Об одном эпизоде автор хочет остановиться более подробно. Было лето 1988 года. К этому времени достижением революционной перестройки стало создание партийной организации кафедр общественных наук. В эту структуру вошли коммунисты кафедр: истории КПСС, политической экономии, научного коммунизма, кафедры философии. От вузовских обществоведов ждали кардинального обновления форм и методов преподавания общественных наук, нацеленных на преодоление заучивания, зубрежки, формализма в работе, формирования способности у молодежи мыслить самостоятельно, творчески. Необходимо было восстановить доверие и интерес студентов к общественным наукам. Очередные модернизационные процессы должны были опираться на «научную основу». «Новые задачи» приходилось решать без готовых рецептов. И эти рецепты, как правило, разрабатывались на партийных собраниях. К сожалению, совместное «времяпрепровождение» обществоведов новых рецептов не предложило. И на этот раз очередное партийное собрание, очередная «галочка» в общественно-политической жизни технического института меня не удивила. Как не удивило и то, что мои коллеги-историки в очередной раз «выстрелили» в меня, обвинив меня в том, что я неправильно понимаю перестройку. Объяснялось это очень просто. Я уже три года «носил» партийное взыскание. Мой карьерный рост все эти годы был на абсолютном нуле. Партийный комитет то и дело теребил кафедру, чтобы коммунисты сняли с меня взыскание. По партийным канонам все это происходило очень просто. Коммунист писал заявление о «помиловании», тем самым признавал свои ошибки и в будущем обязывался, не жалея сил, служить делу партии. Ко мне подходили кое-кто из членов парткома и коллег-обществоведов, подавали намек для написания заявления. Они, как и руководство института, надеялись, что я встану перед ними на колени. Я не делал этого. Пощады у них не просил. Тем более, пресмыкаться перед ними не хотел. Несмотря на их просьбы, я все эти годы отказывался писать заявление. По-прежнему считал себя ни в чем не виноватым. В итоге получал «пощечины». Мои коллеги и на этом собрании успешно выполнили указания очередной «тусовки» ЦК КПСС: критикуешь – значит перестраиваешься.

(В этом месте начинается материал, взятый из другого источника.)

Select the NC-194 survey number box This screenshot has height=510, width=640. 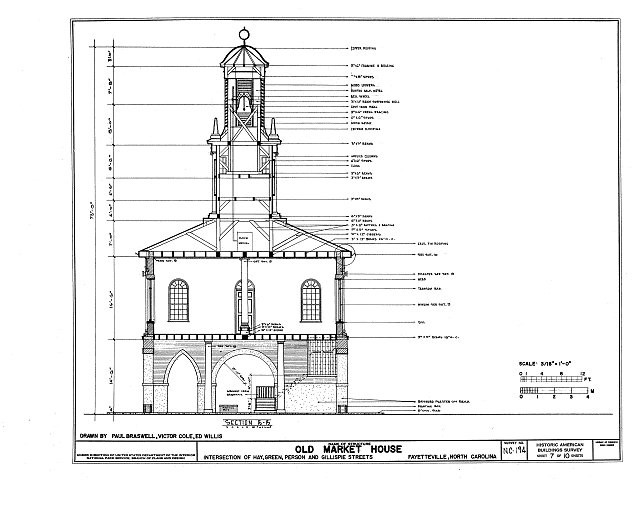pyautogui.click(x=514, y=451)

Нападки сотоварищей и на этот раз меня не обескуражили. Наоборот, они дали мне мощный прилив мыслей. Прибавило мне энергии и присутствие корреспондента городской газеты. Худощавый мужчина во время моего выступления то и дело кивал мне головой и что-то судорожно записывал в общую тетрадь. Прошедшее собрание в определенной степени приподняло мой жизненный тонус. Я, как никогда раньше, надеялся на помощь средств массовой информации.
Но, увы, все пришло и ушло, как всегда. Через пару дней я развернул газету и обомлел. В довольно пространной статье, посвященной перестройке кафедр общественных наук технического вуза, каких-либо тезисов моего выступления вообще не было. Зато красной нитью проходила мысль, что коммунист Яшин ни только не понимает суть перестройки, но и тормозит ее… Вместе с тем, я не отрицаю, что на первых порах я поддержал перестройку. Перемены нужны развивающемуся обществу, без этого оно не может существовать, двигаться вперед. Поддержал перестройку и советский народ. В этот же день я позвонил газетчику. Он сухо произнес: «Содержание статьи было согласовано с руководством института». Ректора на месте не оказалось, он был в командировке. Секретарь парткома ехидно усмехнулся и еле слышно шепнул мне на ухо: «Владимир Владимирович, я бессилен чем-либо тебе помочь…». Искажение реальной действительности меня в то время сильно шокировало, но не убило наповал. Я, относительно молодой человек, прекрасно понимал, что «революционная перестройка» на деле была ничто иное как фетиш, очередной трюк коммунистической номенклатуры, чтобы удержаться у власти.
Неизвестно как еще долго продолжалась склока, ежели бы сотоварищи не узнали о моей «психушке». Заместитель секретаря парткома, горбатый мужчина маленького роста с ершиком седых волос, узнав об этом, в срочном порядке пригласил меня к себе в кабинет. Увидев вполне законное удивление на моей физиономии, он вытащил из своей папки лист с историей моей «болезни» и писклявым голосом пригрозил исключить меня из партии. Намеревался в срочном порядке созвать партийный комитет. После бессонной ночи я пришел к однозначному выводу. «Психи» не нужны ни только Советской Армии. Избавляется от них и историческая наука, то бишь партия. Через день я «ушли».